ENTRIES SHOWN:

== Segment start ==

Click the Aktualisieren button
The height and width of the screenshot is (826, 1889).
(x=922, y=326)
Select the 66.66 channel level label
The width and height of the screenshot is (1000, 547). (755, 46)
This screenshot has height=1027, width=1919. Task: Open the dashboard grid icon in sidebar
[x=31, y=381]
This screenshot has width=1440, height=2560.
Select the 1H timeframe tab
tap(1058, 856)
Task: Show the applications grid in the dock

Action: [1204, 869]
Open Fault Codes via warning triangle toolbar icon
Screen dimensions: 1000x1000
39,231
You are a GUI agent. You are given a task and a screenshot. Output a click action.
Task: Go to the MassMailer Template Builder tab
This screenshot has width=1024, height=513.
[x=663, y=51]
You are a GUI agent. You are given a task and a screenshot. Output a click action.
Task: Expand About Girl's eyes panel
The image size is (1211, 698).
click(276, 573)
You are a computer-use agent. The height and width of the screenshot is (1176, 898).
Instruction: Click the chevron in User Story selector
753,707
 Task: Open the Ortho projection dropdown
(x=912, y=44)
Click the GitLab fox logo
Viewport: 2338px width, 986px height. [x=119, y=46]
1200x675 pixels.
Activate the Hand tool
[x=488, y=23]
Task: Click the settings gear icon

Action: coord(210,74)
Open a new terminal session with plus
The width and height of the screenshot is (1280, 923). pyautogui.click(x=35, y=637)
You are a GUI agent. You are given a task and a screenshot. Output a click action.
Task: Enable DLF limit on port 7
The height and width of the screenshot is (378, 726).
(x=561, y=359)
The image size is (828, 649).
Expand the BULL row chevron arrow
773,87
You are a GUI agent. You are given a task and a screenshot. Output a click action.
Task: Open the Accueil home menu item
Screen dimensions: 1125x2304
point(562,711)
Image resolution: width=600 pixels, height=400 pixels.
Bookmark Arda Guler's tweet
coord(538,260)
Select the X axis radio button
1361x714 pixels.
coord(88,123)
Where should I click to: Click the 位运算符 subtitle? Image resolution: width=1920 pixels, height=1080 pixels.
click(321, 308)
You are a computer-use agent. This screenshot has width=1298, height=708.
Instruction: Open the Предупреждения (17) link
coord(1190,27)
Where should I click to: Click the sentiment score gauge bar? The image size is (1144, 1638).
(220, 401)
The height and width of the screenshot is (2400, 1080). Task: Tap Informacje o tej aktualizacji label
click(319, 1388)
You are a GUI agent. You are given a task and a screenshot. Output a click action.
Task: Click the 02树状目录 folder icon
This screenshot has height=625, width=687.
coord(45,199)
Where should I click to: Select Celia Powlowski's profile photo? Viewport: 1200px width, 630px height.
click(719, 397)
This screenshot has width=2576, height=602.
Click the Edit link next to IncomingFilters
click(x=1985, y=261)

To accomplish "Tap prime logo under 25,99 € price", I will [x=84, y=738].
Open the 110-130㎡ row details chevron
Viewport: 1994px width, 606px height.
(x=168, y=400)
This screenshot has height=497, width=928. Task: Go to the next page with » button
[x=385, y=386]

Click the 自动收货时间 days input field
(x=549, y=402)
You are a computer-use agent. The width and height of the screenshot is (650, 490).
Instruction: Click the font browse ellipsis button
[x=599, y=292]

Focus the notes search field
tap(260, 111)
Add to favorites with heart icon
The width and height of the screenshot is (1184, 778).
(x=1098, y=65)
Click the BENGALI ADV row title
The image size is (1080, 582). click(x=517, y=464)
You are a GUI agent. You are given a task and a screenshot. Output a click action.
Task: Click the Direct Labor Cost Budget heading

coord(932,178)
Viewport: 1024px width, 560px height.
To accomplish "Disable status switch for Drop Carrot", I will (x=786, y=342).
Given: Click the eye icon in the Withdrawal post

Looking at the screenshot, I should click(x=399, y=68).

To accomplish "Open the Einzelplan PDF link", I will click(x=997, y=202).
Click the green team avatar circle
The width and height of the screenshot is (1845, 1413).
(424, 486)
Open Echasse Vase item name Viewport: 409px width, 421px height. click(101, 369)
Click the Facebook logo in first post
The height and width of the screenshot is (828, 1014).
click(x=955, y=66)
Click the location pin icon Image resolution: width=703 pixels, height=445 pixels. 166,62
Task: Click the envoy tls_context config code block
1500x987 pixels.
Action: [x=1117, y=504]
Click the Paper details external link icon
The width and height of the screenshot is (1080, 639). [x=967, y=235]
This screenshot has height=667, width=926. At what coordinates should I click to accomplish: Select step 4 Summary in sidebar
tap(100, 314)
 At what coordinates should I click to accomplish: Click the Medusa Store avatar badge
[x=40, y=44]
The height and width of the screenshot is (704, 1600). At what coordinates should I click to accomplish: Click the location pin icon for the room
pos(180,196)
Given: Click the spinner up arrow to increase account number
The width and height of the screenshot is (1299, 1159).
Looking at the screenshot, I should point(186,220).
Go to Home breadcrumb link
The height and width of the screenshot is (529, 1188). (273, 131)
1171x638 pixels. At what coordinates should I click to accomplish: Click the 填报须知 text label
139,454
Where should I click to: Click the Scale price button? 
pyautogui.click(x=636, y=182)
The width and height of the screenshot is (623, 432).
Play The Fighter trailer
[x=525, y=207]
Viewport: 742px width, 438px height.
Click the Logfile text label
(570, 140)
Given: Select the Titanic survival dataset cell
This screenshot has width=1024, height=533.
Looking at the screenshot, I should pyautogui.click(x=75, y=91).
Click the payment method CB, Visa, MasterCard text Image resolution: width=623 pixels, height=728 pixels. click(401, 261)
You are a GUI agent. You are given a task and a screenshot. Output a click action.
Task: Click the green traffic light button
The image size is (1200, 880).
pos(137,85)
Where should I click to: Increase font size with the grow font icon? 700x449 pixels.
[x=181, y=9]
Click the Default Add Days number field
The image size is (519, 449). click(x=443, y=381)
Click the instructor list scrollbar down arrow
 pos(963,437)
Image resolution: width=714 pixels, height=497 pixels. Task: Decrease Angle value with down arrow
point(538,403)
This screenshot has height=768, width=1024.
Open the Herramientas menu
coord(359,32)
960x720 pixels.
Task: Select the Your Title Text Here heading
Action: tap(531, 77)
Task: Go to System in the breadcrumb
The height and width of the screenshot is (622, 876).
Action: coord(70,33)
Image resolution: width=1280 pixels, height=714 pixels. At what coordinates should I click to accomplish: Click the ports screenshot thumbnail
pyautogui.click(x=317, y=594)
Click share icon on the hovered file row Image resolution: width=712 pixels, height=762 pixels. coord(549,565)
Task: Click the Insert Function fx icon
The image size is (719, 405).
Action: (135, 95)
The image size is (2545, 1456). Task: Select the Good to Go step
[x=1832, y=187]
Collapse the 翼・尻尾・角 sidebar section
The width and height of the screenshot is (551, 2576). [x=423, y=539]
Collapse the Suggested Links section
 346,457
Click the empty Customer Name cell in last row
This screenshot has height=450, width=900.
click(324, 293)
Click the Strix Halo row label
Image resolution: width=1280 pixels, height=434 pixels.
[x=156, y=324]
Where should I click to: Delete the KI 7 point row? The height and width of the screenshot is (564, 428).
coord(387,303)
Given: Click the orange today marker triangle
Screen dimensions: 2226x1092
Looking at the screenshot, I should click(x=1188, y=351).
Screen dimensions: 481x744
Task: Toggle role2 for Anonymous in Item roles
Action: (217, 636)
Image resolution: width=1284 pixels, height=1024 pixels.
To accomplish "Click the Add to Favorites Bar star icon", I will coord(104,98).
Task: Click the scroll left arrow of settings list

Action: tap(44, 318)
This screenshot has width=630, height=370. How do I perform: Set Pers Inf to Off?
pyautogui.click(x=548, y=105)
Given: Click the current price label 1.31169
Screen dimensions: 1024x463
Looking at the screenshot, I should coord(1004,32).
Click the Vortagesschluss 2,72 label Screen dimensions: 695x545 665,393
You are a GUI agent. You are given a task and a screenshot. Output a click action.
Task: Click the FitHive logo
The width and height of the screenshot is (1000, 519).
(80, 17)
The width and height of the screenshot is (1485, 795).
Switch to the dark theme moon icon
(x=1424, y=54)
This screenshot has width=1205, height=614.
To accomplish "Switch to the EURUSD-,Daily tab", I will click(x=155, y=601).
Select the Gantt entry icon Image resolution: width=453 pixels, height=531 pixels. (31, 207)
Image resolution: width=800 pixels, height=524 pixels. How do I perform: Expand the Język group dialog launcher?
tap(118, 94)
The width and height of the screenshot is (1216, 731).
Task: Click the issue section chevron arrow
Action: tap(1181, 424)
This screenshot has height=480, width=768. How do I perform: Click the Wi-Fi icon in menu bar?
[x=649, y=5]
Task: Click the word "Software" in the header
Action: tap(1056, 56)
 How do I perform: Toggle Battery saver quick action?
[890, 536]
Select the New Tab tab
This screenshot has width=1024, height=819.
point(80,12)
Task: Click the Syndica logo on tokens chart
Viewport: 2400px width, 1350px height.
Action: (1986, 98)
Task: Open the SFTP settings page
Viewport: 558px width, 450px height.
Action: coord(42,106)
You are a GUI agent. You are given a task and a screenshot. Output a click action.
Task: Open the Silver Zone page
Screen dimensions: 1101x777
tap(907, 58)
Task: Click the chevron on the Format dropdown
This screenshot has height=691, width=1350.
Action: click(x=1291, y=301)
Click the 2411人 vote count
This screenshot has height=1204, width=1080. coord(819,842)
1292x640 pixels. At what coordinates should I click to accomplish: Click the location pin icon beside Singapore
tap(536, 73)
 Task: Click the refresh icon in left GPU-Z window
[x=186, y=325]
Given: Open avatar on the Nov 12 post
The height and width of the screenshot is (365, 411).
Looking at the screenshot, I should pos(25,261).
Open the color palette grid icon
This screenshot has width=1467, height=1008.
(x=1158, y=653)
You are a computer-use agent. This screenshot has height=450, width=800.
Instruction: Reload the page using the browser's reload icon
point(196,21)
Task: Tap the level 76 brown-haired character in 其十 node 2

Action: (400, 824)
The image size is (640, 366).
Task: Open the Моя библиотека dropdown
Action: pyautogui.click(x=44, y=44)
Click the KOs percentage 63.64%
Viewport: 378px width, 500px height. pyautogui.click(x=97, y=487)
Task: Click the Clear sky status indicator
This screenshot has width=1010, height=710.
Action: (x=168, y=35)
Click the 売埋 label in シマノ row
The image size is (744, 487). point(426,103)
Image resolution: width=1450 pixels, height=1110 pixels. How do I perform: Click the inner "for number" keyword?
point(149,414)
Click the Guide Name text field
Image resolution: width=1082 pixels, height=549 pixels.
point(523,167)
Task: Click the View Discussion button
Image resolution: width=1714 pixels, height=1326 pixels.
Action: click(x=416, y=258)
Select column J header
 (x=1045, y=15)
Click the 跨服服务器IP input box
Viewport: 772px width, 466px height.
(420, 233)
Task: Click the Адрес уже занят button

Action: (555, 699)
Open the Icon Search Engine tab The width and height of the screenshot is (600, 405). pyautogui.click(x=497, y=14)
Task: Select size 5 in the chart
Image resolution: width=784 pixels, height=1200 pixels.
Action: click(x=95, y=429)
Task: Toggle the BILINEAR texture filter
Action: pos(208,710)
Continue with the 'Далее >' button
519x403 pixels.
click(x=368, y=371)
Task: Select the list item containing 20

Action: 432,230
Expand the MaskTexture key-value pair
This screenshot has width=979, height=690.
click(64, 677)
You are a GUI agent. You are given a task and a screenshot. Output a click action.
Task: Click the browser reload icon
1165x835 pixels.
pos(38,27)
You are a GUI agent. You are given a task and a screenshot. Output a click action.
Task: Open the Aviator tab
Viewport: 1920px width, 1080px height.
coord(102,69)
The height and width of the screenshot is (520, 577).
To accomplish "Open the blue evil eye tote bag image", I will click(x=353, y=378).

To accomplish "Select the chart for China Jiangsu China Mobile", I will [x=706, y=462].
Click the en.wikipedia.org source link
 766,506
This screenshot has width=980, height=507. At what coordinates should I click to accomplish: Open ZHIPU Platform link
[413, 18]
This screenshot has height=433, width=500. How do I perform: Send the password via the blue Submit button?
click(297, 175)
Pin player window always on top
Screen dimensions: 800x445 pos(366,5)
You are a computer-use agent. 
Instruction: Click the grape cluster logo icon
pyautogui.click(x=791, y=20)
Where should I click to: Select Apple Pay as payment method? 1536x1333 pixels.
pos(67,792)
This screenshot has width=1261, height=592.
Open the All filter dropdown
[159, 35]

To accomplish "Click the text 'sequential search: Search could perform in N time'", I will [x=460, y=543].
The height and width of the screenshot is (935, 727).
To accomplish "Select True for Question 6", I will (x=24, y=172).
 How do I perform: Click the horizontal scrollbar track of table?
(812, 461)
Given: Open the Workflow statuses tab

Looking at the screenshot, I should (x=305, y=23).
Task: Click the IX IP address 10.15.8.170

== Segment end ==

ABOUT THIS EXERCISE: Print the lines above from the one with "Given: Click the orange today marker triangle" through the one with "Image resolution: width=1284", both included, exactly as written and nothing more.

EXERCISE ANSWER:
Given: Click the orange today marker triangle
Screen dimensions: 2226x1092
Looking at the screenshot, I should click(x=1188, y=351).
Screen dimensions: 481x744
Task: Toggle role2 for Anonymous in Item roles
Action: (217, 636)
Image resolution: width=1284 pixels, height=1024 pixels.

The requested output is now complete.